CCL2 blockade suppresses tumor progression and restores cisplatin sensitivity in lung adenocarcinoma
To evaluate the in vivo function of CCL2, the shCCL2, and the shRNA controls A549/Cis cells were injected subcutaneously into nude mice, and tumor growth was monitored twice per week. When tumor volumes reached 250 mm3, cisplatin was administrated (3 mg/kg, i.p.) once per week. After two weeks of cisplatin treatment, the mice were sacrificed.
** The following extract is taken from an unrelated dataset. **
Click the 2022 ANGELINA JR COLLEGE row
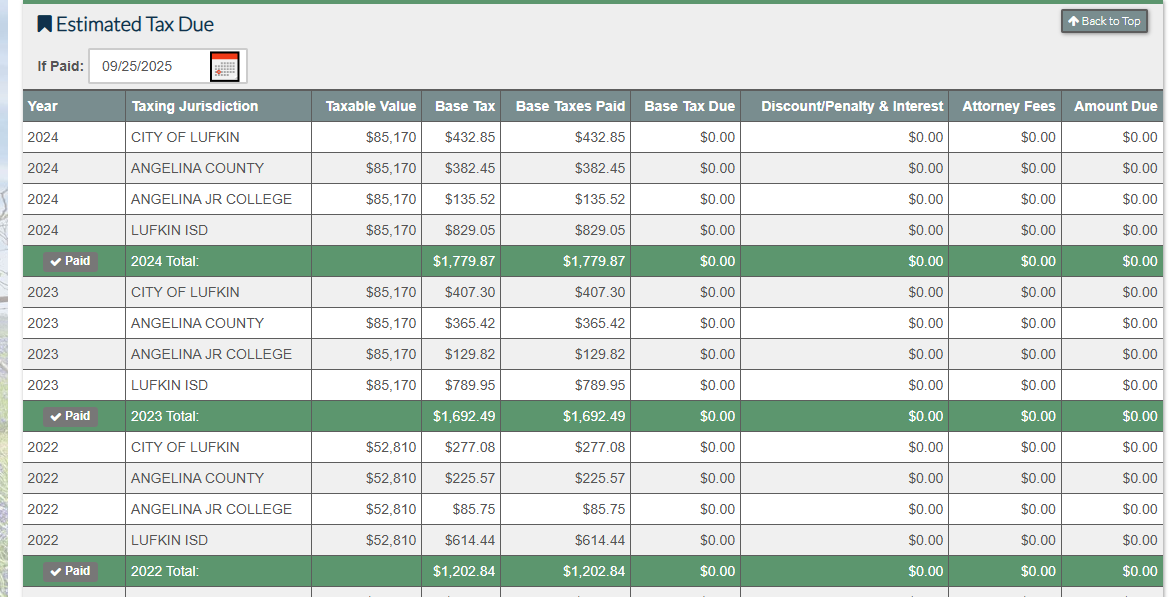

Three days before the mice were sacrificed, human CD14+ cells (5 × 106 cells) were transplanted into them by the caudal vein (Figure 6A). We found that tumor volume was dramatically reduced in the shCCL2 group compared to the control group (P < 0.05, Figure 6B). A significant reduction in tumor growth was detected in shCCL2 cell-derived xenografts following cisplatin administration, relative to the control groups, suggesting that shCCL2 A549/Cis cells enhanced chemosensitivity (P < 0.05, Figure 6B). However, after monocyte transfer, the tumor volume of the shCCL2 group treated with cisplatin was unchanged compared to the group without monocyte transfer (Figure 6B). Meanwhile, the final tumor volume results were measured (Figure 6C). Tumor weights were examined after the mice were sacrificed; the results were similar to those for tumor volume (Figure 6D). Last, to evaluate the effect of CCL2 depletion on monocyte recruitment to the tumor site, we investigated GFP-labeled monocyte infiltration in the xenograft tumor tissues, using flow cytometry. CCL2-knockdown significantly reduced macrophage infiltration in xenograft tissues (P < 0.05, Figure 6E). Accordingly, these results imply that CCL2 blockade of suppresses tumor progression and restores cisplatin sensitivity in lung adenocarcinoma.